WHAT IS BEING ASKED >>
After finding the line that contains "Task: Launch the Copilot assistant icon", give again that line and each one following it, exactly, until the records end.

DATA TO USE >>
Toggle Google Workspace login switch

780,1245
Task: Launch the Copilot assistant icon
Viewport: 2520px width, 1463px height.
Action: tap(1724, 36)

ANSWER TO THIS PROBLEM >>
Task: Launch the Copilot assistant icon
Viewport: 2520px width, 1463px height.
Action: tap(1724, 36)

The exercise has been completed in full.